INFORMATION SUPPLIED:
▬▬▬▬▬▬

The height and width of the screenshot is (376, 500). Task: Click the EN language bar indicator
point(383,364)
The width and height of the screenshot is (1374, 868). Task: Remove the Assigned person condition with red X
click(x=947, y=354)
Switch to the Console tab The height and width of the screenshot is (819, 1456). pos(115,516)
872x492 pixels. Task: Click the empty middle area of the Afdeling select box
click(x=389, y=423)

▬▬▬▬▬▬

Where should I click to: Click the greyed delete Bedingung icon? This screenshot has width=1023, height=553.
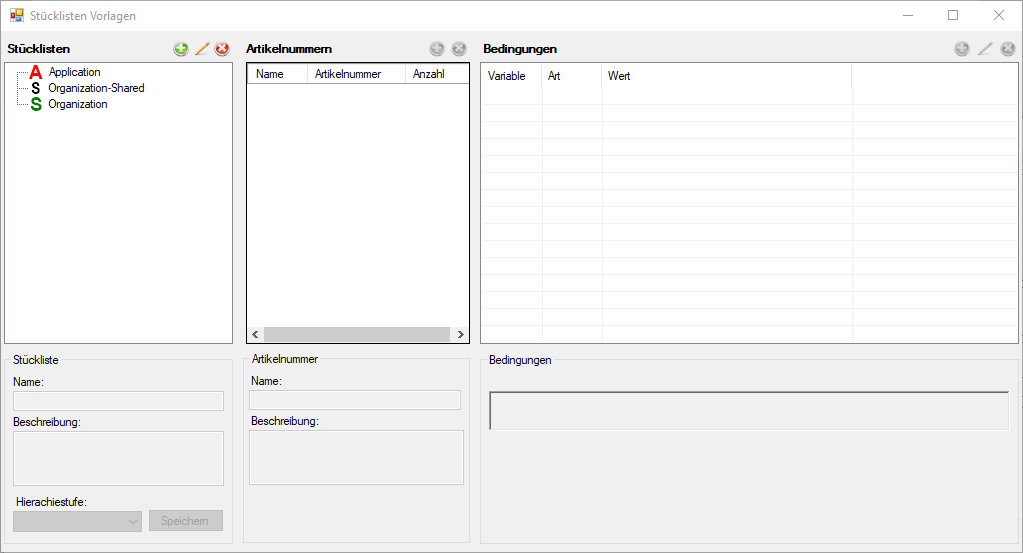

▬▬▬▬▬▬

Update the records from the line with "The height and width of the screenshot is (376, 500)." to the line with "Switch to the" by replacing "screenshot" with "capture", keeping everything else the same. Give only those lines.

FULL RESPONSE:
The height and width of the capture is (376, 500). Task: Click the EN language bar indicator
point(383,364)
The width and height of the capture is (1374, 868). Task: Remove the Assigned person condition with red X
click(x=947, y=354)
Switch to the Console tab The height and width of the capture is (819, 1456). pos(115,516)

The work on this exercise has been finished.